Reproduce the data from the line with "Given: Open the Nachrichten & Analysen tab" up to and including the line with "Looking at the screenshot, I should coord(294,308).", changing "Open" to "Select" and leaving everything else unaltered. Omit the pictures from your answer.

## begin Data excerpts

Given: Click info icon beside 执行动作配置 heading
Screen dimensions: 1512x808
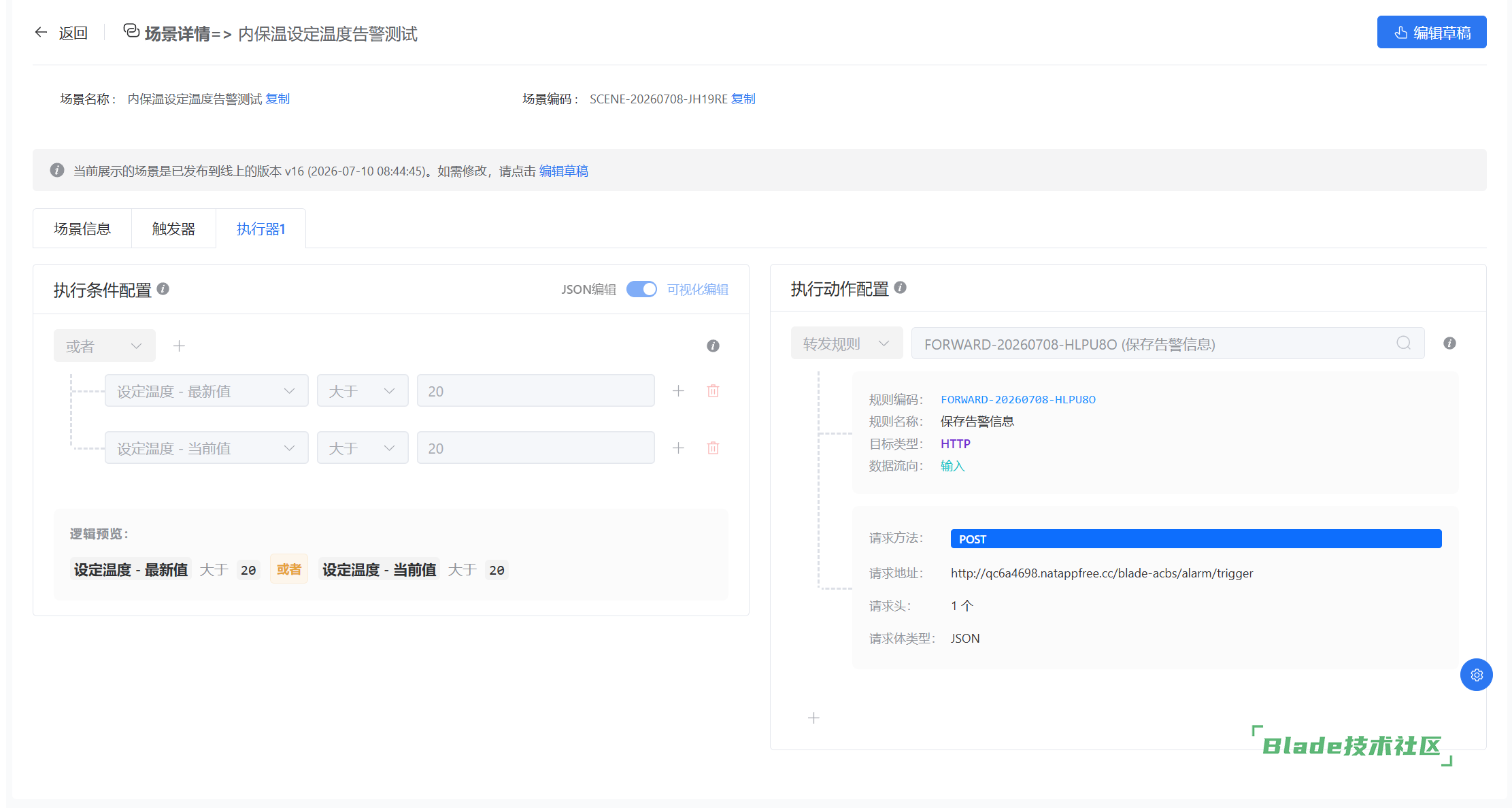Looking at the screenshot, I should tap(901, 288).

## end Data excerpts
## begin Data excerpts

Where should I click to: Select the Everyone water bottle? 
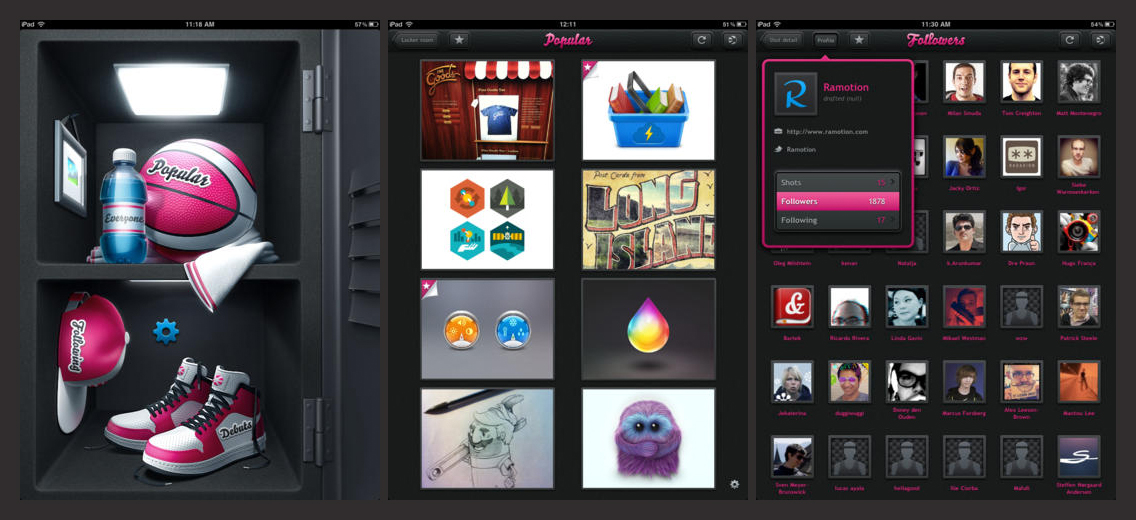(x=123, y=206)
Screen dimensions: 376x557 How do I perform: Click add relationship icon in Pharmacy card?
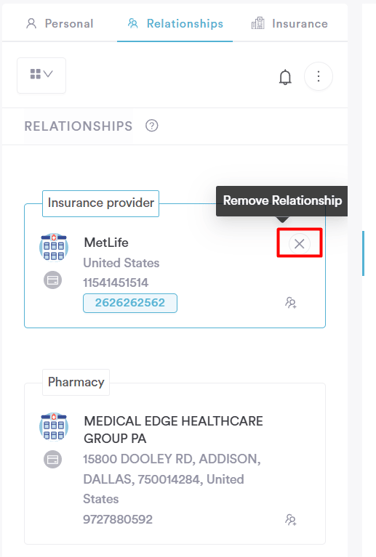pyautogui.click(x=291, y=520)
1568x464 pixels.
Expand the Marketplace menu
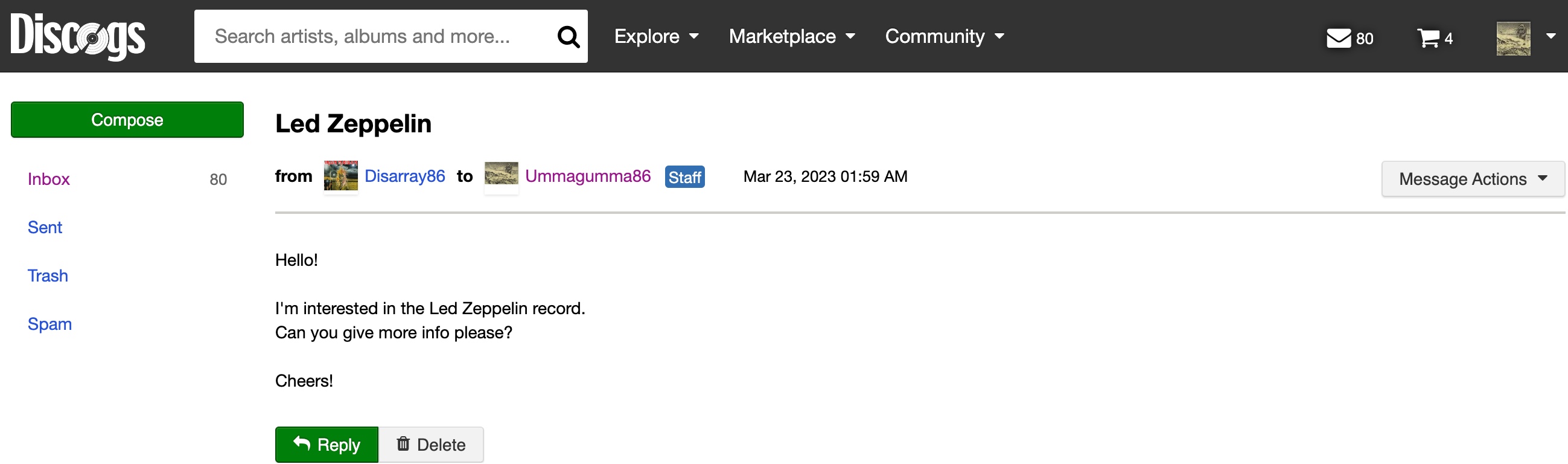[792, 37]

## end Data excerpts
## begin Data excerpts

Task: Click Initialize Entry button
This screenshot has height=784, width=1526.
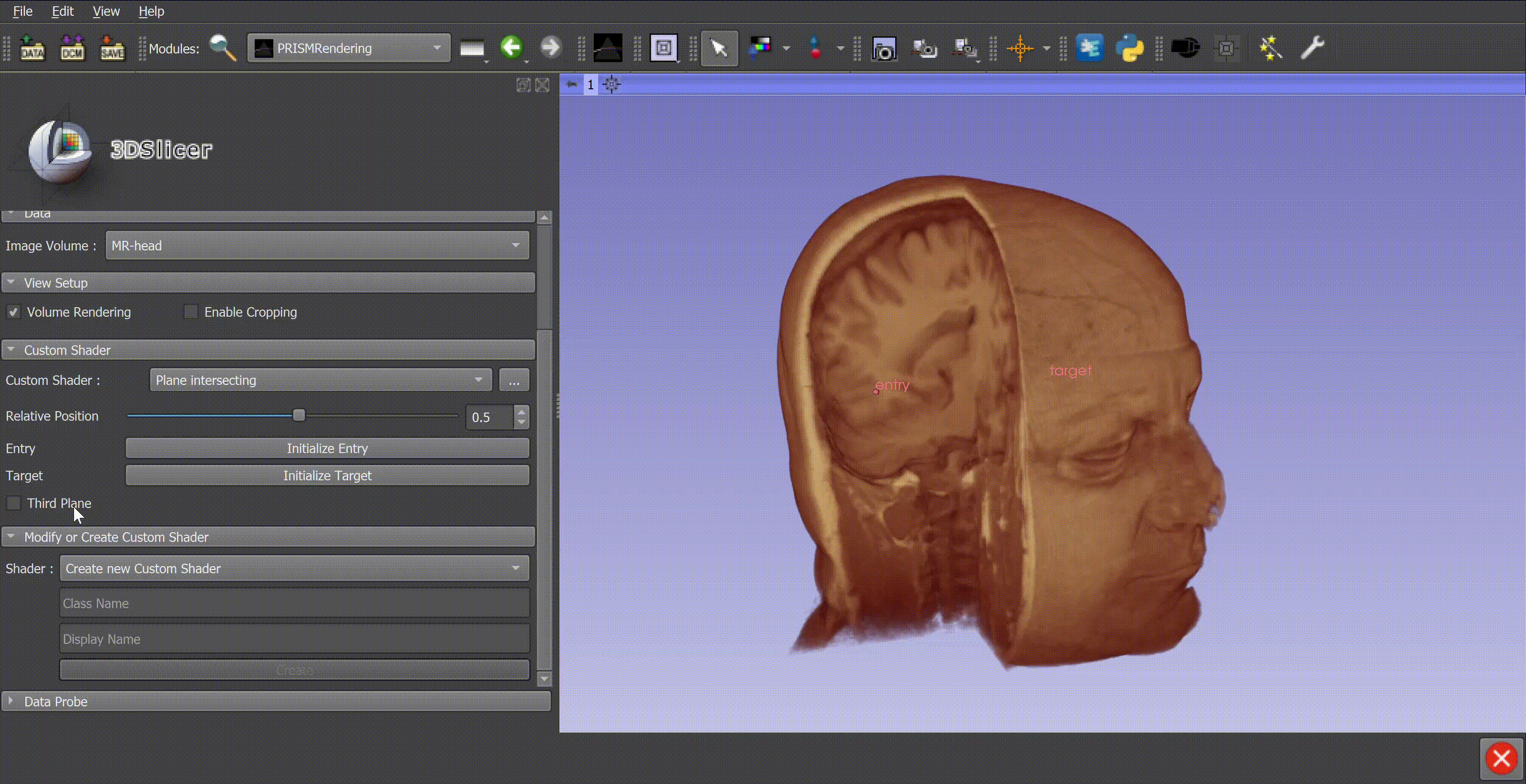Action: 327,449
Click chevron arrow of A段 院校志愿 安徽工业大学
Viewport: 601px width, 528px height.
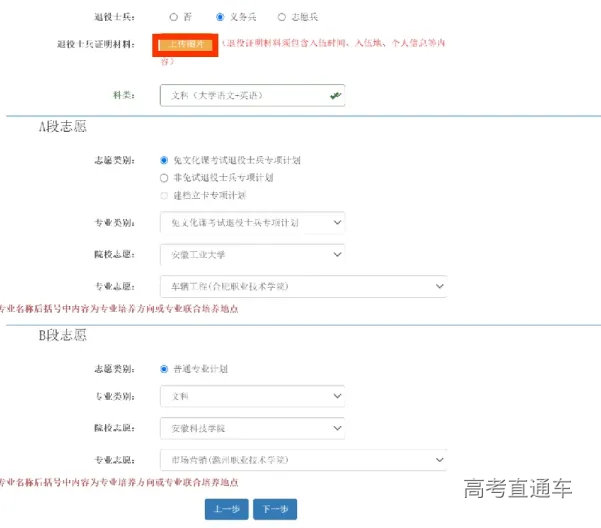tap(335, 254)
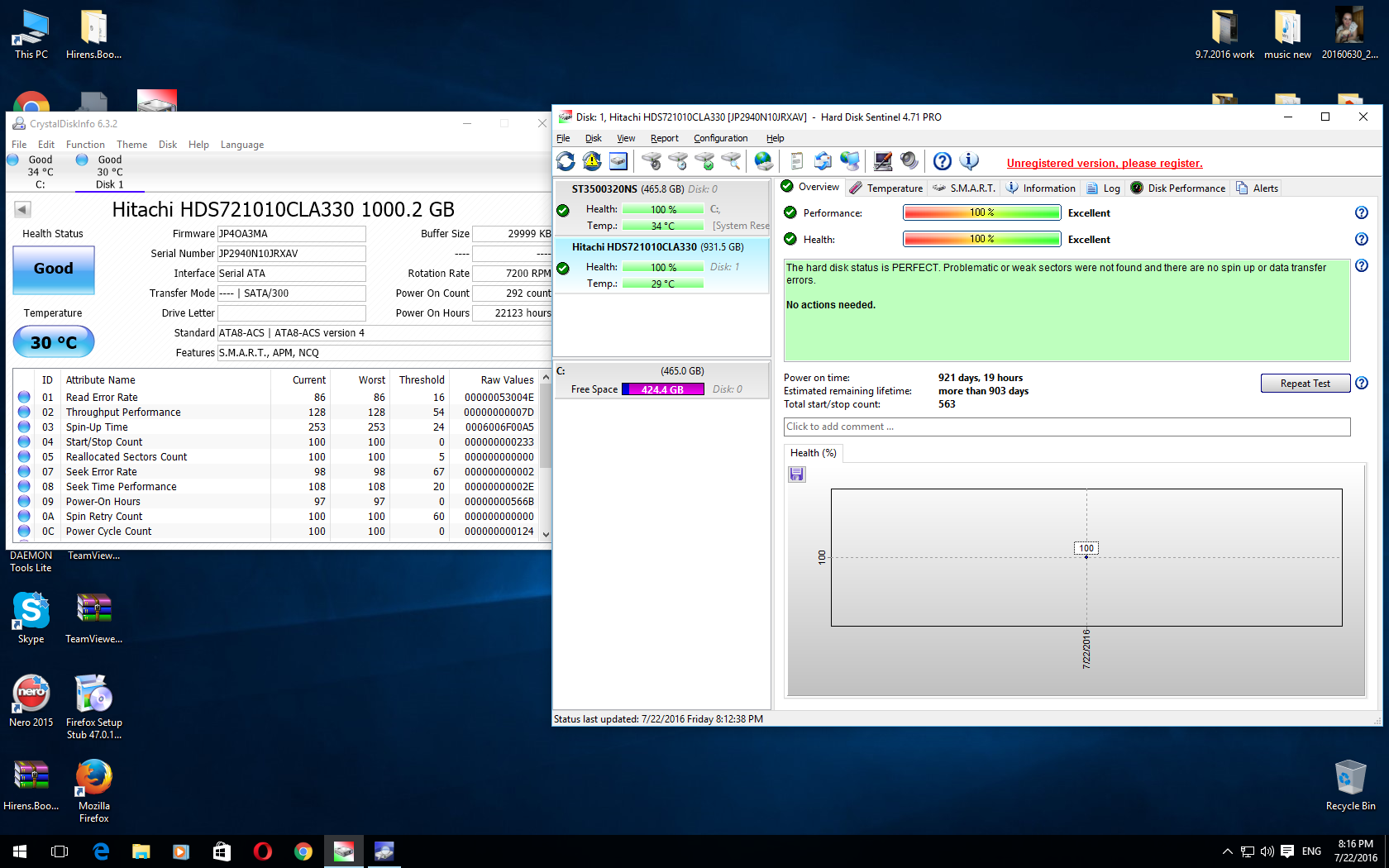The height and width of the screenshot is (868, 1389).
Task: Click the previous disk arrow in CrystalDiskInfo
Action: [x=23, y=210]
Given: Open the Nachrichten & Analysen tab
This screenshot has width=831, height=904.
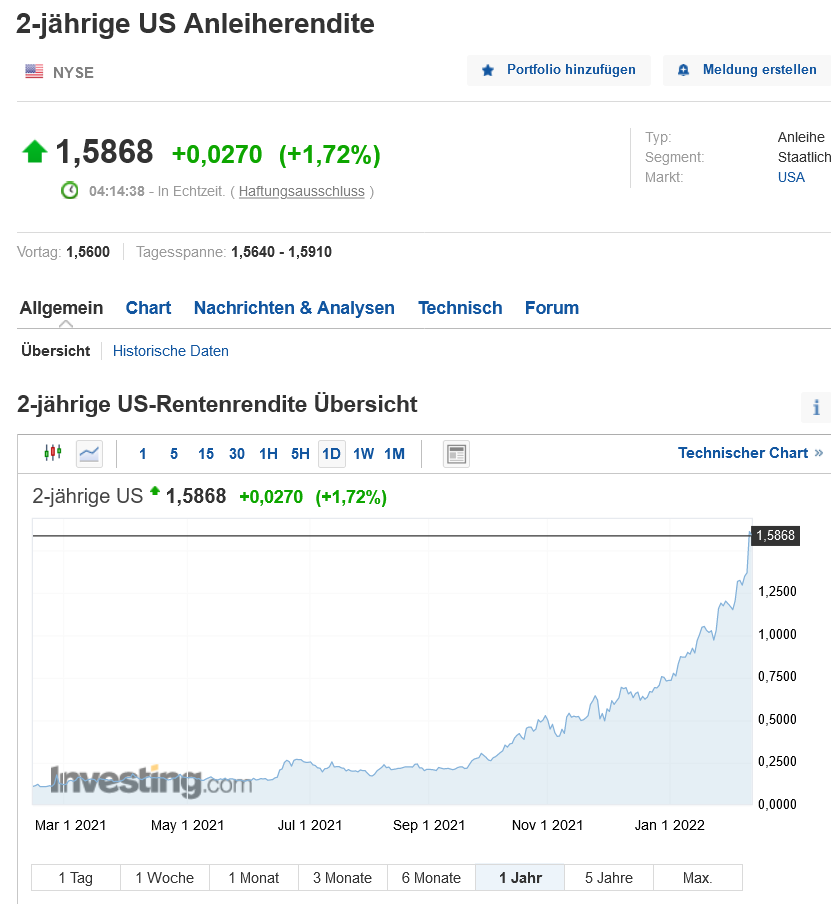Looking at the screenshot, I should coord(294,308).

## end Data excerpts

> In response
Given: Select the Nachrichten & Analysen tab
This screenshot has width=831, height=904.
Looking at the screenshot, I should coord(294,308).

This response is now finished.